Il 27 gennaio si celebra in tutto il mondo la Giornata della Memoria in commemorazione delle vittime del nazi-fascismo. Uomini e donne, ebrei e rom, omosessuali e oppositori politici: una fila infinita di fantasmi dallo sguardo scavato e dalla sagoma scheletrica che segna lo spartiacque della storia europea perché – ci è stato ripetuto – dopo Auschwitz il mondo non sarà più lo stesso.
Al termine della Seconda Guerra Mondiale, il linguaggio, la poesia, Dio, il male avevano cambiato il loro senso e tutto andava ripensato a partire dai campi di concentramento perché qualcosa si era irrimediabilmente spezzato nel cuore dell’Europa; un punto di non ritorno era stato toccato. Fu la voglia di dimenticare il sentimento dominante e poche persone trovarono il coraggio di guardare in faccia quanto accaduto. Malgrado quasi tutti avessero qualcuno o qualcosa per cui versare le lacrime.

###

Il tuo obiettivo: Ricopia parola per parola l'intero brano sulla Giornata della Memoria.

Dati forniti:
###

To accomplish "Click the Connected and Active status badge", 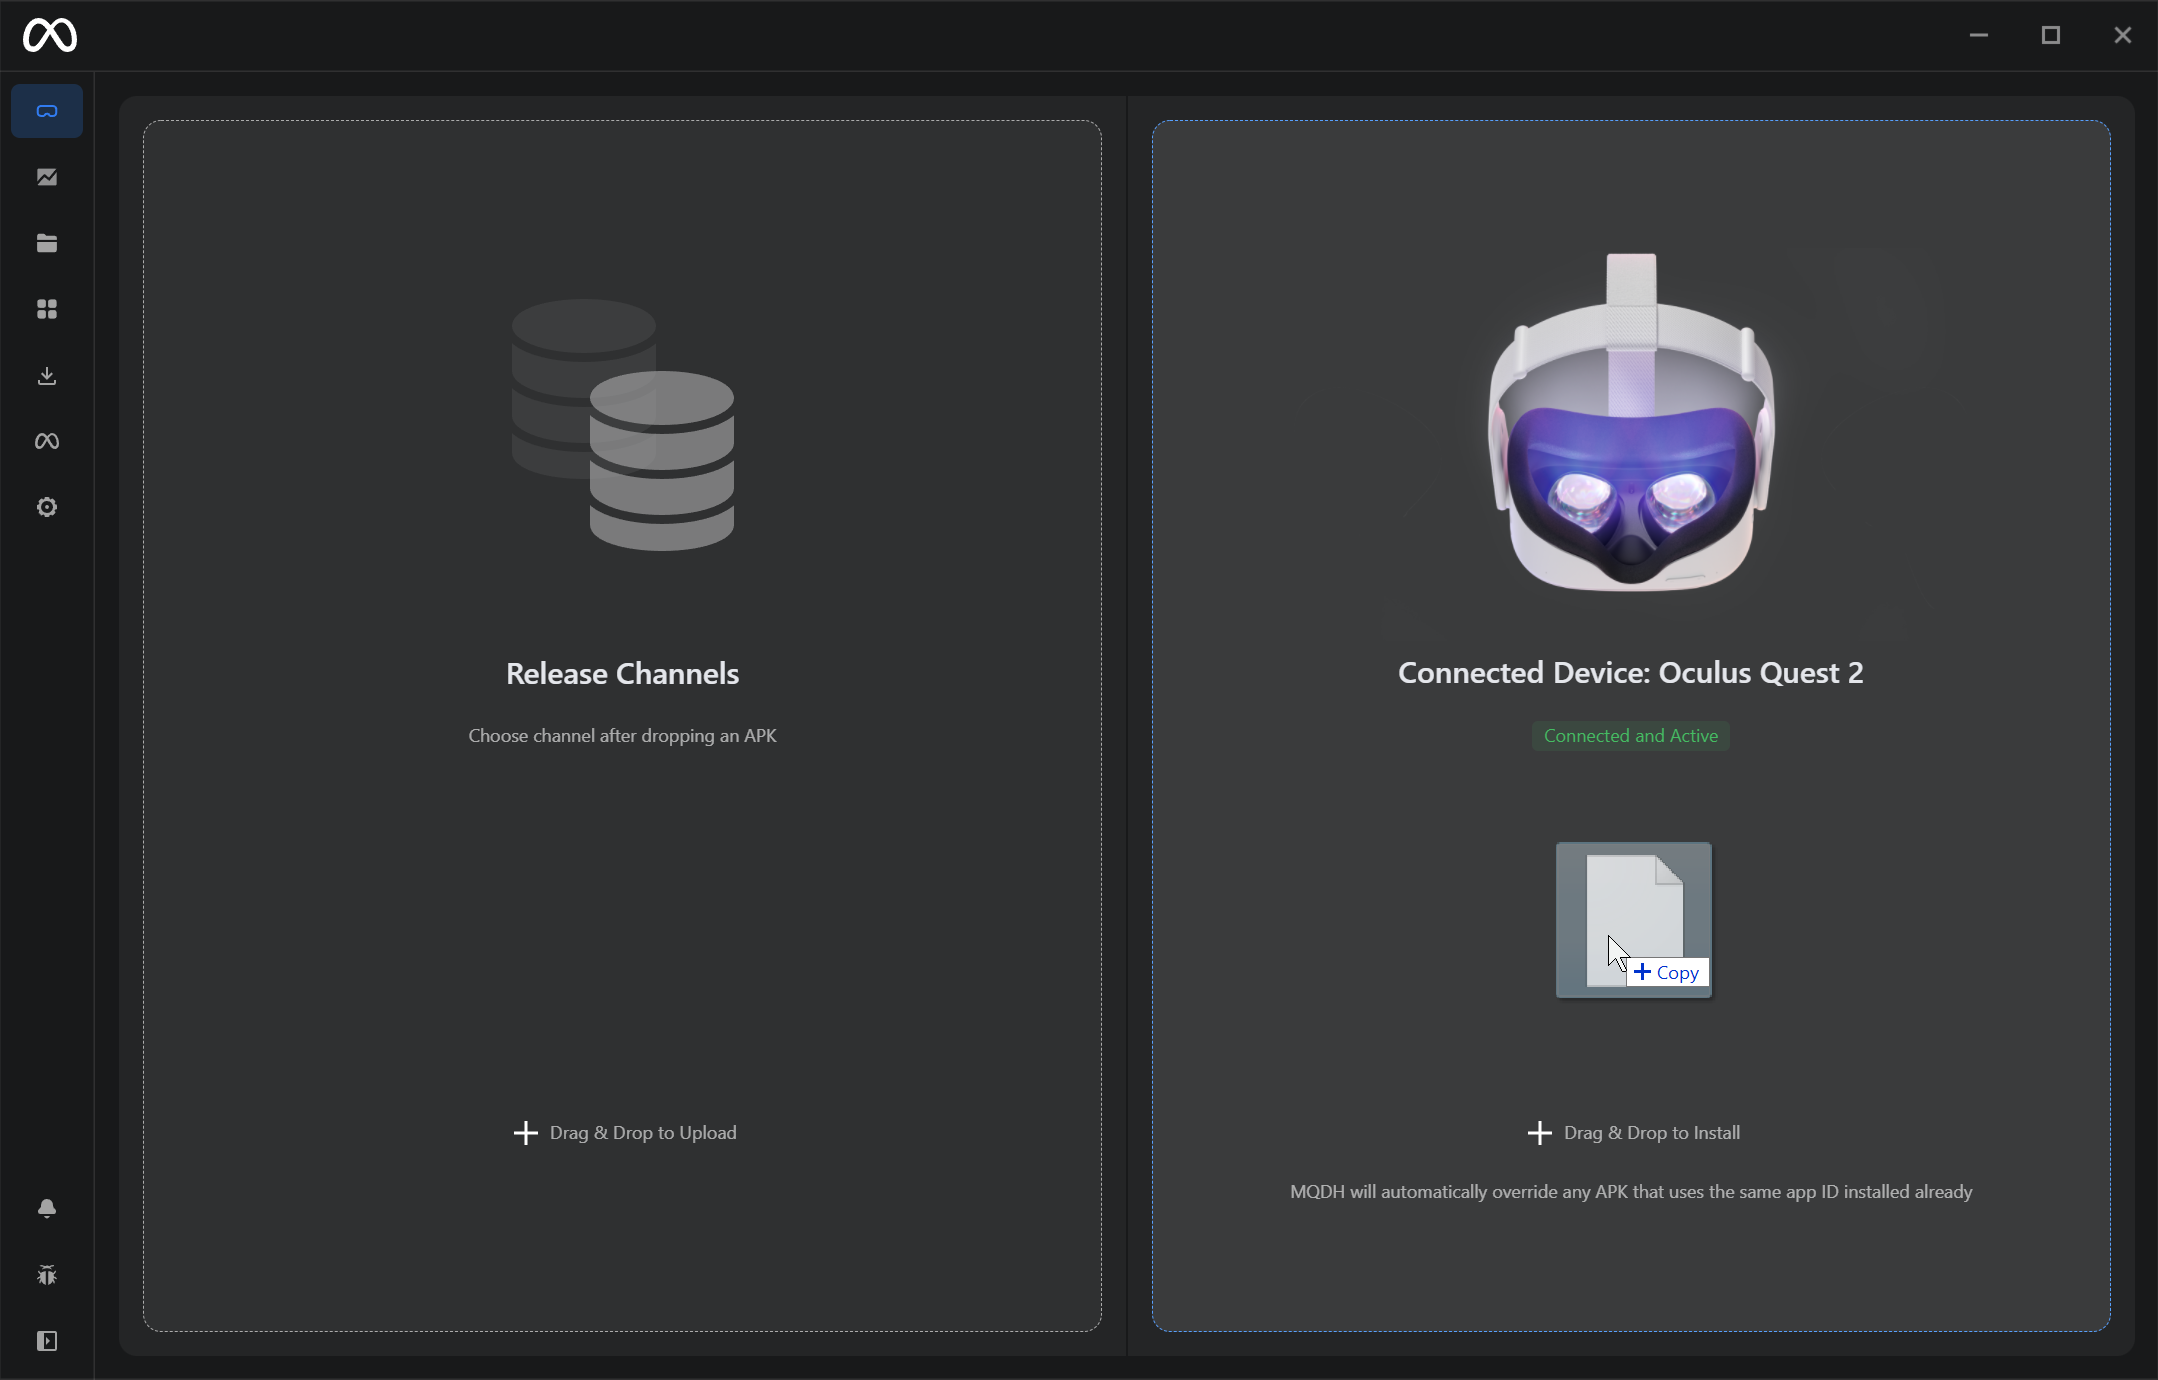I will (x=1630, y=736).
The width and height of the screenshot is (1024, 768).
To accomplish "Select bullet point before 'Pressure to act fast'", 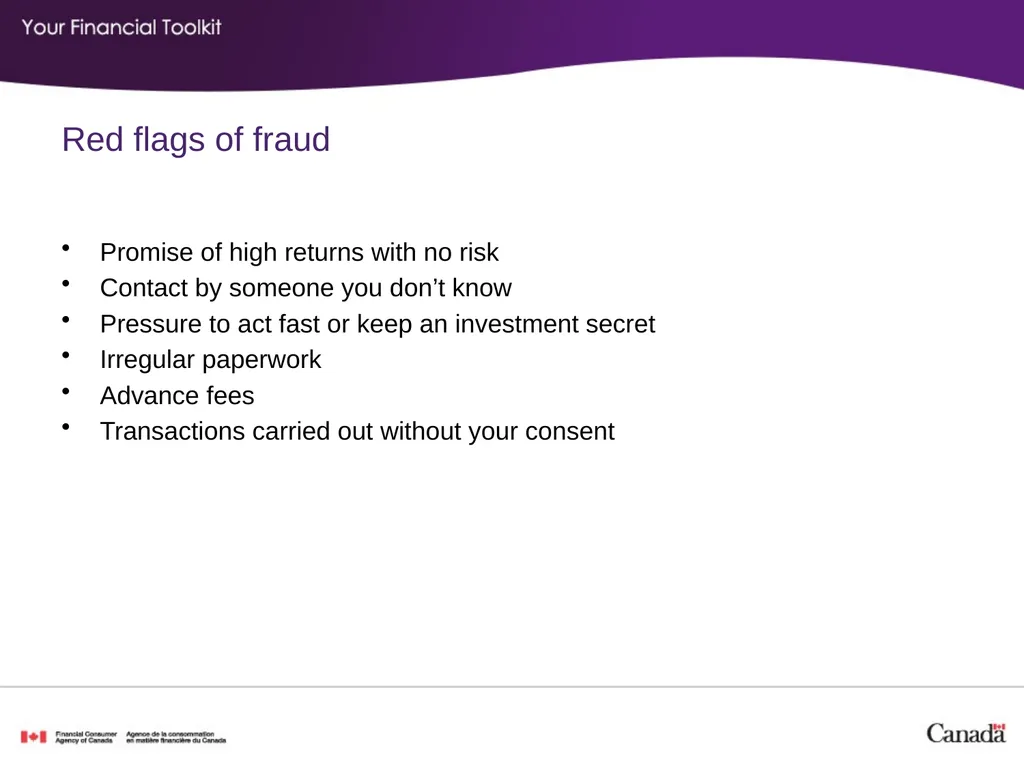I will coord(66,319).
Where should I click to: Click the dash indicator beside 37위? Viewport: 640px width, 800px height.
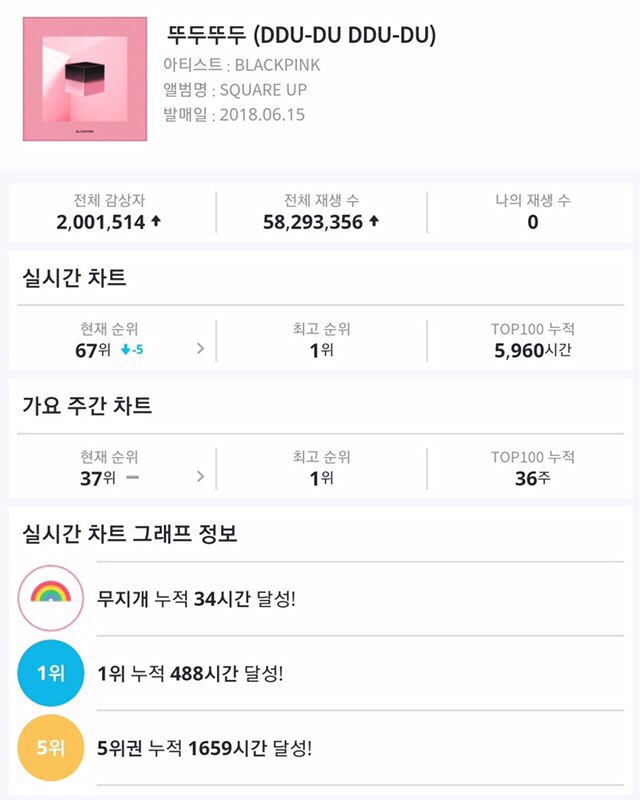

###

Risposta al compito:
Il 27 gennaio si celebra in tutto il mondo la Giornata della Memoria in commemorazione delle vittime del nazi-fascismo. Uomini e donne, ebrei e rom, omosessuali e oppositori politici: una fila infinita di fantasmi dallo sguardo scavato e dalla sagoma scheletrica che segna lo spartiacque della storia europea perché – ci è stato ripetuto – dopo Auschwitz il mondo non sarà più lo stesso.
Al termine della Seconda Guerra Mondiale, il linguaggio, la poesia, Dio, il male avevano cambiato il loro senso e tutto andava ripensato a partire dai campi di concentramento perché qualcosa si era irrimediabilmente spezzato nel cuore dell’Europa; un punto di non ritorno era stato toccato. Fu la voglia di dimenticare il sentimento dominante e poche persone trovarono il coraggio di guardare in faccia quanto accaduto. Malgrado quasi tutti avessero qualcuno o qualcosa per cui versare le lacrime.